The Bruins weren’t quite themselves when we last saw them on Sunday night, losing a 6-5 overtime decision in Pittsburgh.
After a monthlong stretch of solid two-way performances, it was a goofy enough outing to become curious about how the B’s would respond.
A five-day bye has killed that curiosity. Nobody will be thinking about what happened last Sunday when the schedule resumes Saturday in Montreal for a Hockey Night in Canada 7 p.m. special between the Atlantic Division rival Bruins and Canadiens.
The Bruins, in fact, have potentially sucked the suspense out of the rest of the season, and they don’t even hit the halfway mark until Saturday. They earned points in 11 straight games (8-0-3) before the bye, meaning it has been almost a month — Dec. 14, to be precise — since they lost a game in regulation.
They’re 17-3-3 over the last two months.
Standings-wise, the Bruins are practically locked into spending the remainder of the year fighting to finish in second place in the Atlantic Division. They’re probably too far behind Tampa Bay to challenge for first place, and the B’s and Toronto Maple Leafs are so far ahead of what’s beneath them in the division, one or both would have to tank for months to fall out of the race for second.
So where’s the drama?
Almost a year after the Bruins fired Claude Julien last Feb. 7, and made Bruce Cassidy coach, the B’s finally meet the Canadiens, who hired Julien exactly a week after he was dismissed in Boston. The Bruins and Canadiens will also tangle at TD Garden on Wednesday, and again the following Saturday back in Montreal.
Besides trying to establish a grip on second place in the Atlantic, there is almost nothing tangible at stake for the Bruins in this three-game series.
The Habs, who also are coming off their bye week, broke a five-game losing streak with two wins before going on hiatus, but still found themselves sixth in the Atlantic, 13 points behind the B’s, who have played two fewer games.
Through 42 games, no Montreal player has more than 23 points, and the best player on an average-at-best defense corps, Shea Weber, is sidelined by a foot injury. That’s too much pressure for even a goalie like Carey Price to withstand for long.
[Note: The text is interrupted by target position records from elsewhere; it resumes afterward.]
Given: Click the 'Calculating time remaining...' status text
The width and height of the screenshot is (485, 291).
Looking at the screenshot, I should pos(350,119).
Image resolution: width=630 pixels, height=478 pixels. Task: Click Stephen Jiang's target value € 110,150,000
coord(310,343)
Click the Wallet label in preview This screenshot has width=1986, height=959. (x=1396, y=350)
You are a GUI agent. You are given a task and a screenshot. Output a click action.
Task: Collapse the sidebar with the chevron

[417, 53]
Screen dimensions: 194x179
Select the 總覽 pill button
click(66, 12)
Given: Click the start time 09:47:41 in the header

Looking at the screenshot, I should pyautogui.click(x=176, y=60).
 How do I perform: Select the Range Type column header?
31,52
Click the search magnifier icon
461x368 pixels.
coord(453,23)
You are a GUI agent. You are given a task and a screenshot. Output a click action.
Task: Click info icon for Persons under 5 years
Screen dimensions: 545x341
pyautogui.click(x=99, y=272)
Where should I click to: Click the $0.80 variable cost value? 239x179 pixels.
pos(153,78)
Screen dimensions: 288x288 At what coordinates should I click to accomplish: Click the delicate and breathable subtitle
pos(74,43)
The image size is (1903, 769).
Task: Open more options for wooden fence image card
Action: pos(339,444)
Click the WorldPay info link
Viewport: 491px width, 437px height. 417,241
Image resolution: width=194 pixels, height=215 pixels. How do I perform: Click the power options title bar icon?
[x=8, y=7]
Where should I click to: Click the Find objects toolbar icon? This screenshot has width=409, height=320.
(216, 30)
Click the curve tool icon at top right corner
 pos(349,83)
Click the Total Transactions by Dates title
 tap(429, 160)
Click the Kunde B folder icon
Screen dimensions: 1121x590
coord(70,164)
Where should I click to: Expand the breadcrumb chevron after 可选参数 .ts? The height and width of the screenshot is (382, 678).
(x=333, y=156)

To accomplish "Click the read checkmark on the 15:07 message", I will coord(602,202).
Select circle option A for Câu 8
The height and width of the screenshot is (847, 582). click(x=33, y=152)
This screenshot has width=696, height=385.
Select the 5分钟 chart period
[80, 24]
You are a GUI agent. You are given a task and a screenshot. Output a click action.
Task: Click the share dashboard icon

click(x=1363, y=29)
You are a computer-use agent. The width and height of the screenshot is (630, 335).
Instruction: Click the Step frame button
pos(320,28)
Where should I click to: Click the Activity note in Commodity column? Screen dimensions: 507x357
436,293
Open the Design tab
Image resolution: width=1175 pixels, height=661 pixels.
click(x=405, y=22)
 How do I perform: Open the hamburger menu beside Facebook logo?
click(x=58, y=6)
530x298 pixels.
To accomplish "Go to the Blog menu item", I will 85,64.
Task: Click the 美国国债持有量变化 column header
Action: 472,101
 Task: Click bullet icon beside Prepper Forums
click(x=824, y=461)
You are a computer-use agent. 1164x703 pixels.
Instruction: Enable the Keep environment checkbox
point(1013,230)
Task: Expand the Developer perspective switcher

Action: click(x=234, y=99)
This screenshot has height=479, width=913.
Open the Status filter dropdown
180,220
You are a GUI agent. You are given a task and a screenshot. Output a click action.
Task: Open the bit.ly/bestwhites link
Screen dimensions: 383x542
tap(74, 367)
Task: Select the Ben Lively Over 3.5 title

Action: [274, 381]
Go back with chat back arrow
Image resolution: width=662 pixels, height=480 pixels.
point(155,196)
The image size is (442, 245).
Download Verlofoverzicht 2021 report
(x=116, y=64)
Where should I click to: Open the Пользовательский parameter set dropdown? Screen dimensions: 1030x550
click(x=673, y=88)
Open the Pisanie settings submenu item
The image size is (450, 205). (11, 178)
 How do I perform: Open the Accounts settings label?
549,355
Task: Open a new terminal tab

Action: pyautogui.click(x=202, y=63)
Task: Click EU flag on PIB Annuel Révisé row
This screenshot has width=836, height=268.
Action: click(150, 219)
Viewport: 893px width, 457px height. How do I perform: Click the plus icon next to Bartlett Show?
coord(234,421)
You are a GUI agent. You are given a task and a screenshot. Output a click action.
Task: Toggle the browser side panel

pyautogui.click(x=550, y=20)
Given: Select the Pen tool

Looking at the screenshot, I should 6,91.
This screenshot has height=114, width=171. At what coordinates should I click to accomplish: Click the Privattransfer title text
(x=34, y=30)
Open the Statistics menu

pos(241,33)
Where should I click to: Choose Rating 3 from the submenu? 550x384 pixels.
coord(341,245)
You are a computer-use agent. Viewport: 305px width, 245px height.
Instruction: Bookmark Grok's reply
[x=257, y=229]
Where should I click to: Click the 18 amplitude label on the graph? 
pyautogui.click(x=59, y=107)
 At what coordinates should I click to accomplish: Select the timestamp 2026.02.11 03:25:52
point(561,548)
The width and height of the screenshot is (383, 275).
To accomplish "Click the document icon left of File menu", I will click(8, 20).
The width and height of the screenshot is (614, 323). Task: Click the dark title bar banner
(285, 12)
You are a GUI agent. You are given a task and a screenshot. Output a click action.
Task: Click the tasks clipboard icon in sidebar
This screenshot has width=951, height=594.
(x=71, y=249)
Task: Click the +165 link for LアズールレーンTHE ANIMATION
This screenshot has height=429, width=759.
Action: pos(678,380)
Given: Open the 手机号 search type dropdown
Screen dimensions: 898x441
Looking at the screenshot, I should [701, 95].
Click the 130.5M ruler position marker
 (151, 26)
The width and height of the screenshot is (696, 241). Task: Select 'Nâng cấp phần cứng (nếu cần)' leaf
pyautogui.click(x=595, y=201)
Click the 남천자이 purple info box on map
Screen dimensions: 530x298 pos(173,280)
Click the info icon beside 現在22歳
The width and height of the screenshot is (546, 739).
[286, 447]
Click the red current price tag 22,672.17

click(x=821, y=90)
The Canadiens, in fact, are about a week from facing significant, unpleasant decisions. Like the Bruins, they’re going to give back all the rest they got during their bye by playing five games in eight days. If they’ve fallen farther out of the race by then, they may make other major changes.
The Bruins, therefore, have much to say about the last few months of the Habs’ season.
Whether they choose to use that as motivation remains to be seen, and they may not feel that way, anyway. The number of Bruins who were long-serving Julien soldiers isn’t all that high, and many in that pack (Tuukka Rask, Brad Marchand, David Krejci, David Pastrnak, Torey Krug, Kevan Miller, etc.) got successful careers started under Julien.
Sure, they love how things have gone under Cassidy, but there aren’t many axes to grind against Julien, either.
The Bruins’ focus is more likely to be on re-establishing the type of play that made them the hottest team in the Eastern Conference before they were forced to take a break.